Selected passage:
I was intrigued by an obscure Old Testament story read in a church service recently. What possible relevance might it have to an audience reading the text many centuries later? How would such an account of history be helpful beyond the immediate narrative?
Old Testament passages often bridge the historical gap via the filter of the Cross of Christ to show God’s concern for us many centuries prior. This has even greater value than merely enjoying the moral lessons on offer.
In Jeremiah 32, we see the prophet in jail. On the threshold of invasion by the Babylonians, land in the southern Israelite kingdom of Judah is now worthless. Jeremiah’s relative, Hanamel, has a block to sell and the prophet must be pitying his predicament. God, however, speaks to Jeremiah about it. Cousin Hanamel is on the way to pay a visit, but Jeremiah is told to buy the land for himself when he arrives.
What?! You could imagine Jeremiah protesting, “Food is scarce, the nation is about to be overrun, and you want me to buy a lot that could be seized at any moment?” Without a word of protest, though, he makes the transaction. God has spoken and that settles the matter as far as he is concerned.
The ‘seventeen shekel’ price tag has no reference point, but if fifty shekels were paid for the site of the temple centuries prior, then the land has probably now devalued. Nevertheless, the circumstances still make the payment a costly sacrifice.
And the point? Beyond the obvious lesson to honour God’s direction, there are six fascinating elements of God’s plan to redeem people just like you and me.
1) God’s redemptive plan values people and asks us to do the same.
In the Bible, the silver used in this form of currency is symbolic of redemption (see Leviticus 5:15 and Numbers 3:44-51). The ransom price of Jesus was thirty pieces of silver (Matthew 27:3-9), the amount paid for a slave’s life in Exodus 21:32. Here, silver redeems something that has little value to others but is prized by the one who sees as God sees. That the number of shekels is seventeen finds several redemptive parallels, most notably in the seemingly worthless life of Joseph who, at seventeen, was rejected by his brothers but began to be used by God to eventually redeem his family.
2) God redemptive plan reveals His mercy toward us.
Names also have significance in the Old Testament and therefore convey meaning for us. Hanamel is symbolic of the character of God. His name means ‘God is gracious.’ That of his father (and Jeremiah’s uncle), Shallum, means ‘retribution.’ One of God’s essential attributes is perfect justice against sin, but it is balanced by His perfect mercy toward the sinner. Here, the land is owned but must be redeemed, as with people today. 2 Corinthians 5:21 reminds us that Christ had to take our sin upon Himself to ransom our lives as a perfect human substitute who, in being God, could Himself be sinless.
3) God’s redemptive plan invites us to respond to His desire for people.
The land was in Anathoth, which means ‘answer to prayer,’ situated in the tribe of Benjamin, ‘son of the right hand.’ If the land symbolises people who are redeemed, then their worth as those favoured by God is truly realised in answered prayer through the efforts of the one who responds to the word from God. Jesus does the redeeming, legally, for all people, but we find ourselves still praying to see salvation effected for individuals who must still respond.

Extracted data:
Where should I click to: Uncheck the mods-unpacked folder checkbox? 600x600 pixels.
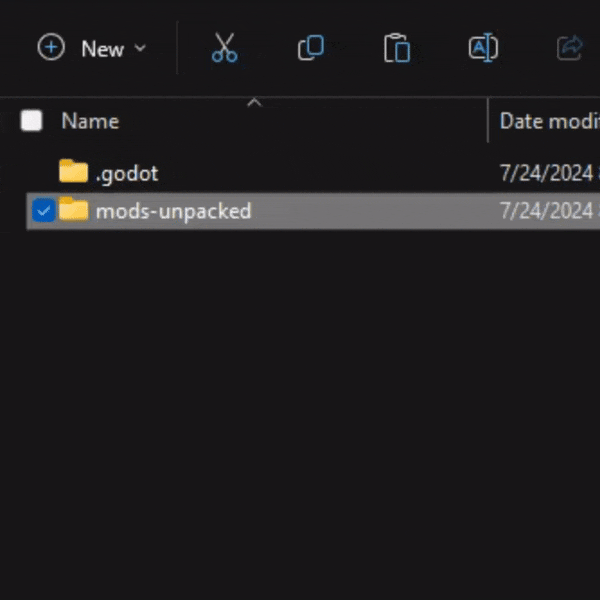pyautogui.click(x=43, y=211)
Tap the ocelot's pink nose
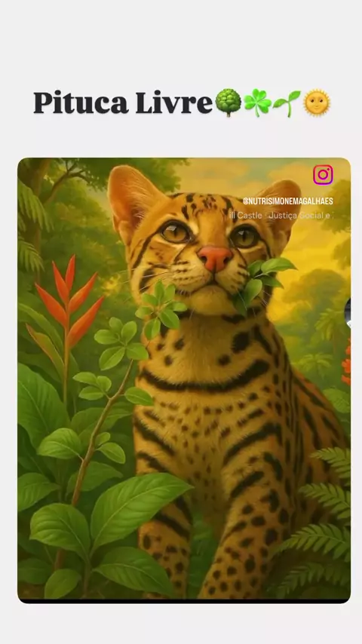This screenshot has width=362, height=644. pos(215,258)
==
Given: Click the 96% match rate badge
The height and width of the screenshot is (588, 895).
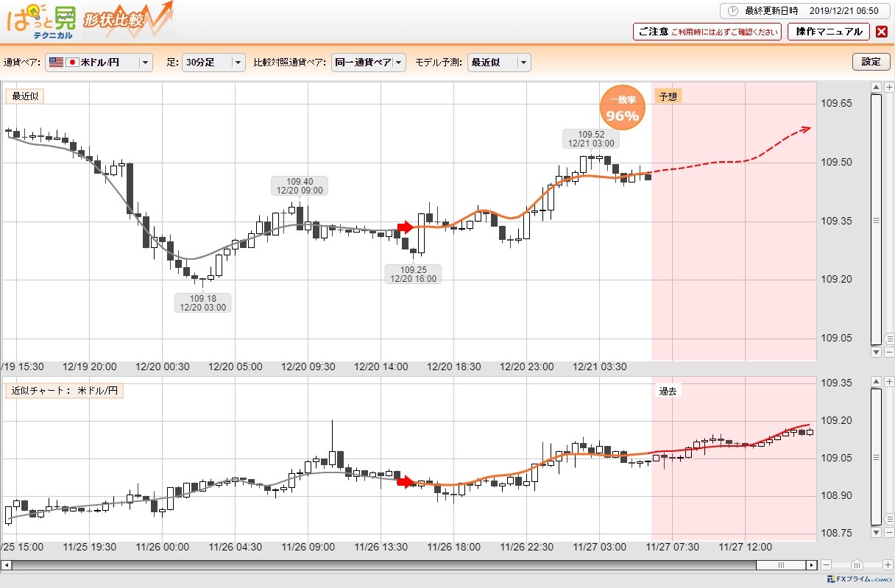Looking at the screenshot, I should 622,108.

Problem details:
Write the next part of the reflection on Jeremiah 32, picking up right after its final sentence. You can set the entries aside; they play no part here.

Output for this task:
4) God’s redemptive plan involves a price being paid.
Jeremiah’s name speaks to us of the role of Jesus in paying the ransom price for people. He is the kinsman-redeemer, as with Boaz in the book of Ruth. Jeremiah was literally the one ‘who God has appointed,’ as is Jesus, but as are we. The imprisonment symbolises Christ’s death, but also our own sense of sometimes feeling surrounded on all sides, or perhaps overwhelmed by circumstance. Our responsiveness to God in those moments is a choice and we play a part in bringing His redemptive plan into effect. Discipleship obedience inspires prayer, evangelism, servanthood, or sacrifice so that, as partners in Jesus’ mission, we die to self and pursue His will.
5) God’s redemptive plan is to be shared by all God’s people
Baruch served as witness to the transaction, and his name means ‘blessed.’ He was the son of Neriah, meaning ‘son of God’ who was the son of Masseiah, meaning ‘God is shelter.’ Collectively, these names speak of the character of the church, witnessing the redemptive work of God in others and also being witnesses to share the Good News. We also enjoy the shelter, or protection, of God by virtue of ourselves being the redeemed people of God.
6) God’s redemptive plan involves a purpose for our lives.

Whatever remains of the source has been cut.